*** Opening Task inputs ***

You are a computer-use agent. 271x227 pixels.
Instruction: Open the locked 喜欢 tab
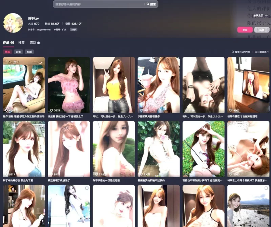pyautogui.click(x=35, y=43)
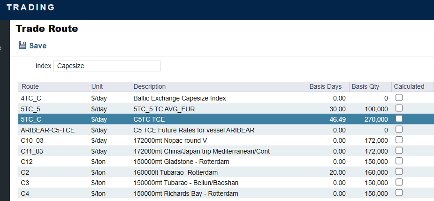The height and width of the screenshot is (201, 434).
Task: Click the Save floppy disk icon
Action: pyautogui.click(x=23, y=45)
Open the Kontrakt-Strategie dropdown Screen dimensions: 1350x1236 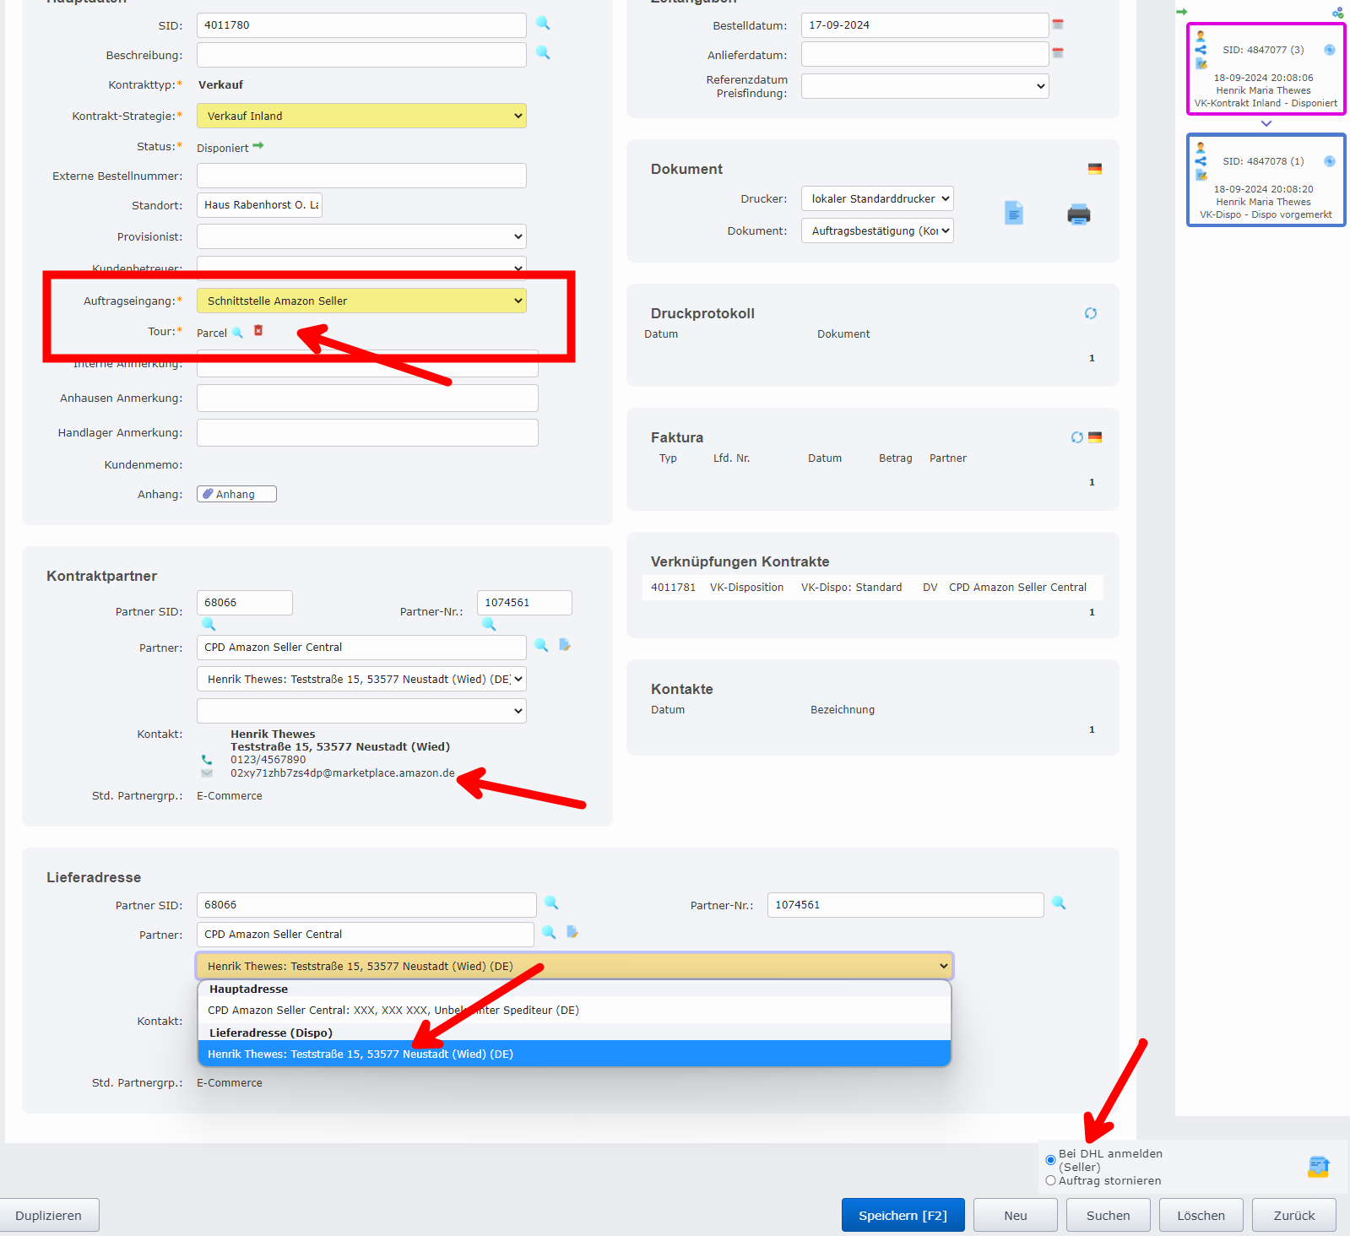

*** Closing Task inputs ***

### What is being asked:
With the pictures removed, copy the data above word for word.

### Written reply:
You are a computer-use agent. 271x227 pixels.
Instruction: Open the locked 喜欢 tab
pyautogui.click(x=35, y=43)
The height and width of the screenshot is (201, 434).
Task: Click the Save floppy disk icon
Action: pyautogui.click(x=23, y=45)
Open the Kontrakt-Strategie dropdown Screen dimensions: 1350x1236 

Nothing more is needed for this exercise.